Career center reevaluating needs before second levy proposal

The Quandel Group and Megen Construction recently pitched their capabilities to WCCC board members. The board ranked the two companies, along with Messer Construction, and on Monday, June 28, board members voted unanimously that the best choice, in descending order, would be Quandel, Megen and Messer.

Superintendent Maggie Hess said the board will work with the first choice to formulate costs and identify the school’s needs. Hess said the career center’s 35-year-old building on Ohio 48 is in need of upgrades and structural improvements, including sprinklers, electric work and roof repairs.

“The building has been well cared for over the years, but over time there needs to be some upgrades to make it more usable,” she said. “As we add programs, there’s an increased need for classroom space and career tech lab space.”

Voters overwhelmingly rejected a 1-mill permanent-improvement levy in November 2009 that would have funded the project, previously estimated at $35 million. Prior to the defeat, the career center had been on the ballot only two times, passing an operating levy in 1990.

Hess said they are reevaluating the building’s needs and hope to communicate better to voters, “so they have a better understanding of what the needs are.”

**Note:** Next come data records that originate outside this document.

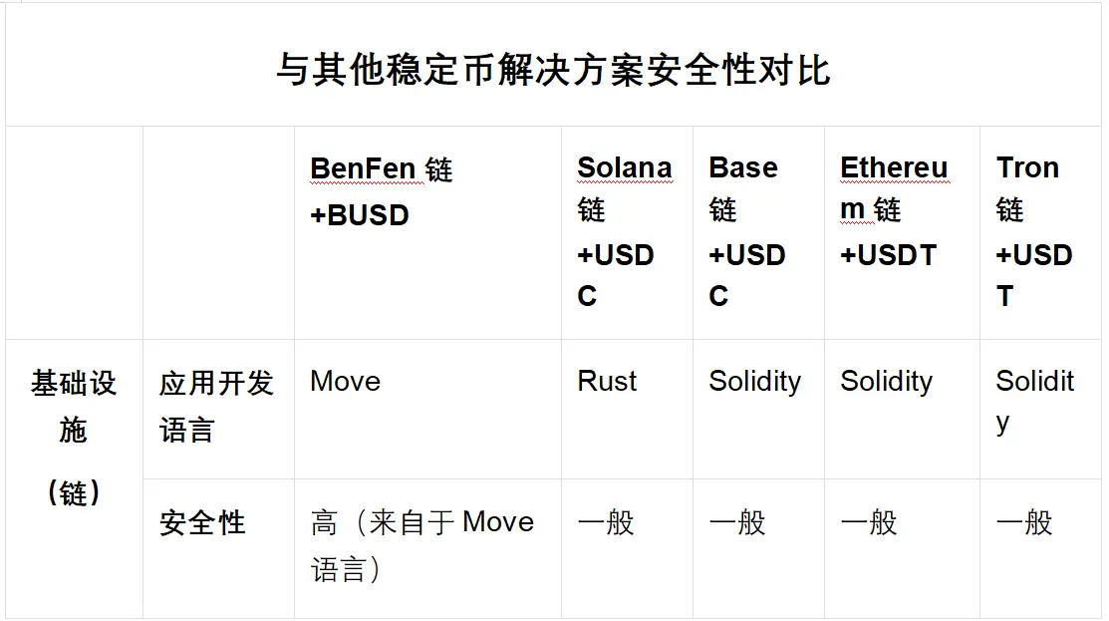Select the Tron 链 +USDT column header
The height and width of the screenshot is (621, 1109).
click(1033, 231)
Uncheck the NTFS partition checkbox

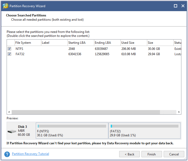[x=10, y=49]
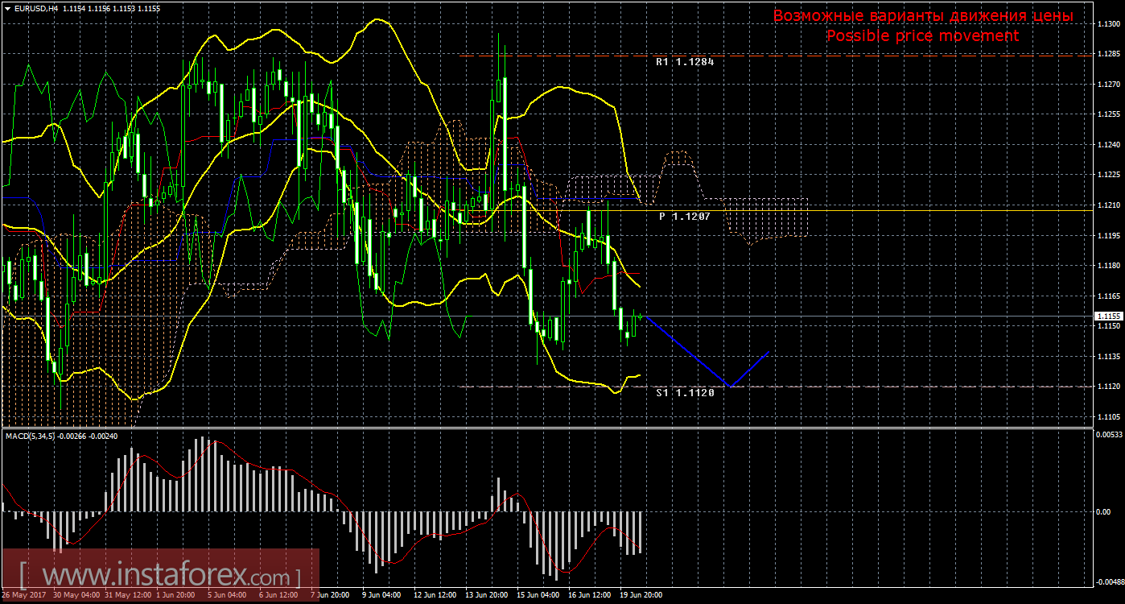The width and height of the screenshot is (1125, 604).
Task: Click the 0.00533 MACD scale value
Action: (1108, 434)
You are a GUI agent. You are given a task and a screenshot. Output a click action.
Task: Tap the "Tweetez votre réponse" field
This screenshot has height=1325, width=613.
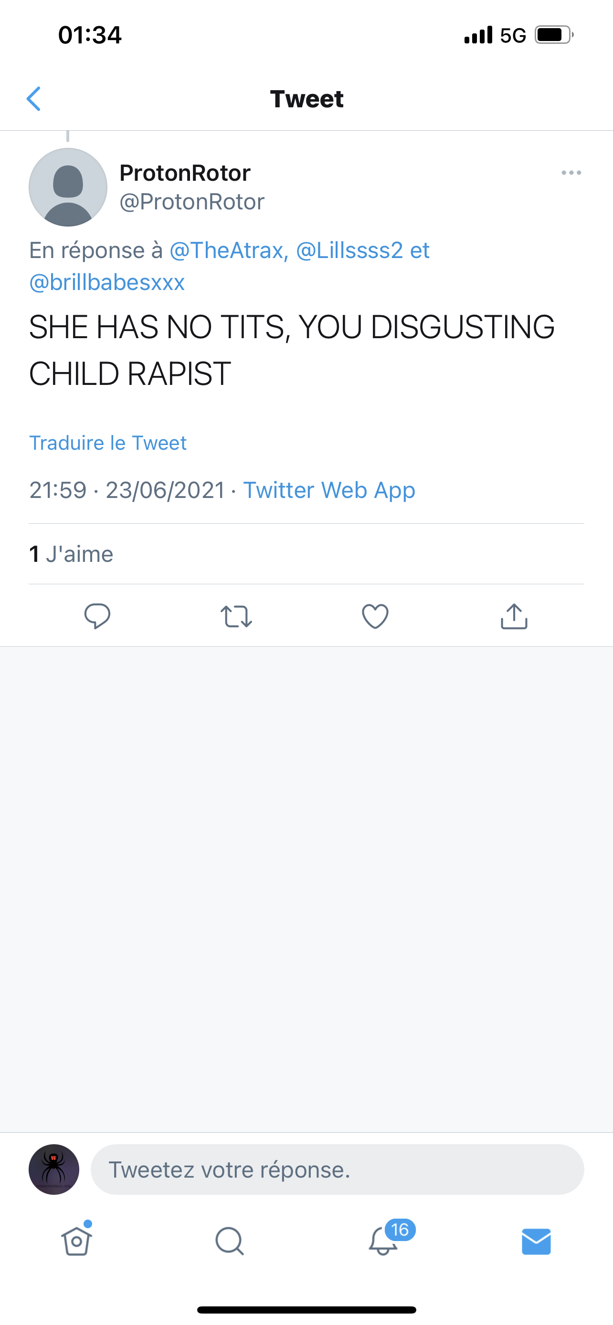tap(337, 1169)
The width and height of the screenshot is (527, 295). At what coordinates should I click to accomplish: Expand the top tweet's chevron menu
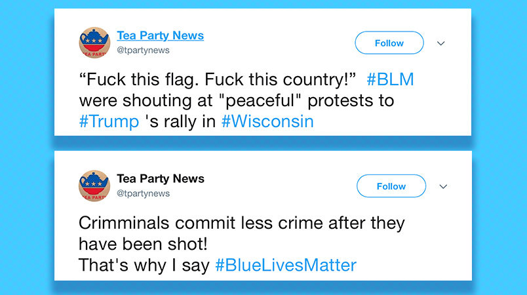point(441,43)
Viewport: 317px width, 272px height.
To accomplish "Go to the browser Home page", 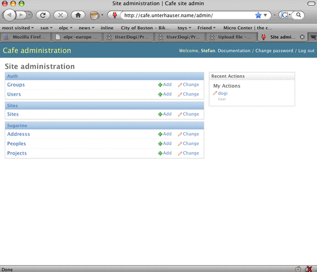I will [78, 15].
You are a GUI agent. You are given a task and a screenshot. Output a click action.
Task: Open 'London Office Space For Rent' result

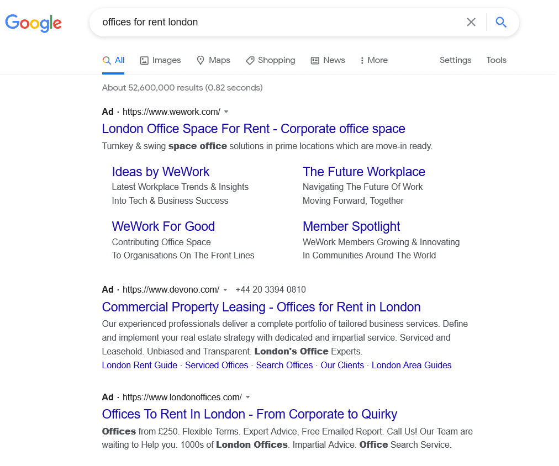click(x=254, y=129)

Voters in the six school districts where WCCC students reside will likely see a proposal on the ballot next year, and it could be as early as May 2011, according to a timeline presented to the board by The Quandel Group.

Until then, Quandel officials told the board they can help get the bond issue passed and, in their timeline chart, identified community events and school functions as opportunities to get the message out to voters. The project would be complete by 2013, according to Quandel’s chart.

Enrollment at the career center has increased in recent years, particularly in the full-time adult education programs. Enrollment in those programs ballooned this year to 800, double the adult students seeking career opportunities last year, Hess said.